A.D.V.I.C.E – Topic 9

Understanding Diabetes (COVID -19 and beyond)


Diabetes is a serious condition that you have for life. It means your blood glucose (sugar) level is too high. 

You will probably be aware of the fact that there are two main types of diabetes (but there are rarer forms as well)

What causes it?

All types of Diabetes have one thing in common – they cause people to have too much glucose (sugar) in their body

We all need glucose as it gives us our energy

1. We eat and drink carbohydrates
2. Our body breaks these down into glucose
3. That glucose goes into our blood
4. We need insulin from our pancreas for the glucose in our blood to enter our cells to fuel our bodies

When you have diabetes the pancreas doesn’t sense when glucose has entered your bloodstream….

Type 1 diabetes means that you don’t make any insulin at all

People with this type of diabetes have to be careful to take their medication regularly, watch what they eat and when, and have health checks like yearly eye checks

Only 10% of people with diabetes have type 1

Type 2 diabetes means that the insulin you make doesn’t work effectively OR you don’t produce enough of it

90% of people with diabetes have type 2 diabetes and there are many who will not know they have it.
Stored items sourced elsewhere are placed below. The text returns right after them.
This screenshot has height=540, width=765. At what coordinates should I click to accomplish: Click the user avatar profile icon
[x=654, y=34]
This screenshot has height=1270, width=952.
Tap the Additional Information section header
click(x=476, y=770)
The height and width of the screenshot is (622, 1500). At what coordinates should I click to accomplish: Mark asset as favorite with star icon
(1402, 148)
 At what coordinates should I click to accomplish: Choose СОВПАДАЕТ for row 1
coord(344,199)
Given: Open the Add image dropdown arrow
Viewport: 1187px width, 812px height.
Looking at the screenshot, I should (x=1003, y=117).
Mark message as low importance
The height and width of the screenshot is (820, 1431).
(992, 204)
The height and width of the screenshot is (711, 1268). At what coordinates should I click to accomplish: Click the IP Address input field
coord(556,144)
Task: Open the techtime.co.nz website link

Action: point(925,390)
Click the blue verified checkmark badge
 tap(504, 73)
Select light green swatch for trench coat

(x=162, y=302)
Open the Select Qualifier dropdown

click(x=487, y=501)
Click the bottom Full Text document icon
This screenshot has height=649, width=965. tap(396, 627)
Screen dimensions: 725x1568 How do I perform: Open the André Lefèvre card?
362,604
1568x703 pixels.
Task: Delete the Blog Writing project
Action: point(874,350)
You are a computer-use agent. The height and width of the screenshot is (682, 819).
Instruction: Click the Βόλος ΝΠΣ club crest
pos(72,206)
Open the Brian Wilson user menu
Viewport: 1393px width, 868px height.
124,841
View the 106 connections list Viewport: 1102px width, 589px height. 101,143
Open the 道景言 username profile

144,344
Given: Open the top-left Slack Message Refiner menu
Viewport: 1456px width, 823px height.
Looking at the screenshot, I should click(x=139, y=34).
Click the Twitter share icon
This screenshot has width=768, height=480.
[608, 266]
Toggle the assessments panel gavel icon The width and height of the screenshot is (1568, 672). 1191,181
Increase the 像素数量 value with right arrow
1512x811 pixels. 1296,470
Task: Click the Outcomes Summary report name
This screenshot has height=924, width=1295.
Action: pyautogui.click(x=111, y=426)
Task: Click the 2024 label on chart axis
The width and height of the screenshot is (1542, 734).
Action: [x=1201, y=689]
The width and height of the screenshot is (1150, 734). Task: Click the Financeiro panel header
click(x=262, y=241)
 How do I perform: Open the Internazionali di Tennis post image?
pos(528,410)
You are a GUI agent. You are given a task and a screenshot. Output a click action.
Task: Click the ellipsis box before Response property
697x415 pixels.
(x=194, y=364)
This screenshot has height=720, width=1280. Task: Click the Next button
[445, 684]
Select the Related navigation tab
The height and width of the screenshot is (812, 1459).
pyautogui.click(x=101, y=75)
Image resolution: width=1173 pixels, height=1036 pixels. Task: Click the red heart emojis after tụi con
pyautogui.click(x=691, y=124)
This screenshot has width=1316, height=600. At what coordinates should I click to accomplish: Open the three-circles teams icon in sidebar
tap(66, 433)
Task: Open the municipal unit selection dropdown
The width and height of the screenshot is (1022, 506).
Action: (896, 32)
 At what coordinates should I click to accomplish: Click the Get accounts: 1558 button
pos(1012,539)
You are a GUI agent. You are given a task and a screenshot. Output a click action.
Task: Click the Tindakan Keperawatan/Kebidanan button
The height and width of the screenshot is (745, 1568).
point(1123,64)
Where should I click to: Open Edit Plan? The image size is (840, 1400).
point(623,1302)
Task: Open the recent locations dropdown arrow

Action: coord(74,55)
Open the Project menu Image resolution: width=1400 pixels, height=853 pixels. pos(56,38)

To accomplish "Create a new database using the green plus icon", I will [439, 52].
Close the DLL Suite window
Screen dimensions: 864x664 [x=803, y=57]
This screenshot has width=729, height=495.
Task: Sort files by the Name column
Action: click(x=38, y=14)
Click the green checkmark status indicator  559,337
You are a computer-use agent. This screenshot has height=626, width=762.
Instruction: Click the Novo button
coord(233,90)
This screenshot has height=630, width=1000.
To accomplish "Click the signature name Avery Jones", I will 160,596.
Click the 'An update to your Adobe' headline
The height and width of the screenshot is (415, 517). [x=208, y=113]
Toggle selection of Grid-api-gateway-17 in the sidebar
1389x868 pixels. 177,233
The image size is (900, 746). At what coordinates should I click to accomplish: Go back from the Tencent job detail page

If you have a prediabetes diagnosis this means your doctor has taken your blood and the test shows high blood sugars, indicating that your body is not using insulin properly.

It is often a precursor to Type 2 and can come on slowly over the age of 40

What are the Signs and symptoms?

Common symptoms are:
• Going for a pee a lot – especially at night
• Being really thirsty
• Feeling more tired than usual
• Losing weight without trying
• Genital itching or thrush
• Cuts and wounds take longer to heal
• Blurred vision

Use the free Know your Risk tool, have some measurements ready; height, weight and waist and log on to: www.diabetes.org.uk/know-your-risk

Complications of high glucose levels:

Complications from long term high glucose levels can include:

Damage to your heart; your eyes; your kidneys; your feet

Men are more likely to develop diabetes; suffer complications; have amputations; die from diabetes and face a higher risk of serious illness and/or death from Covid 19

What are my risks of developing Type 2 diabetes?

Your risk increases with age; So you are more at risk if you are white and over 40 or over 25 if you are African-Caribbean, Black African or South Asian and type 2 diabetes is 2 -4 times more likely in those from South Asian, Black African or African-Caribbean descent 

You are 2 – 6 times at greater risk if you have a parent, brother, sister or child with diabetes

You’re more at risk if you have or have had high blood pressure or are overweight - particularly around the middle

If you have had a heart attack or stroke you may carry a greater risk as will those with certain mental health conditions and women who have had polycystic ovaries, gestational diabetes or a baby weighing over 10 pounds

If you live in England and are between 40 and 74 you may be eligible for a free NHS health check

What can I do about it?

Download the British Heart Foundation booklet, which explains how the food you eat, influences whether you are likely to develop diabetes type 2 and It gives some great advice on food groups; ‘healthier swaps’ and why you should be ‘eating a rainbow’ – lots of fruit or veg of different colours and packed with nutrients, vitamins and minerals that we all need to maintain good health!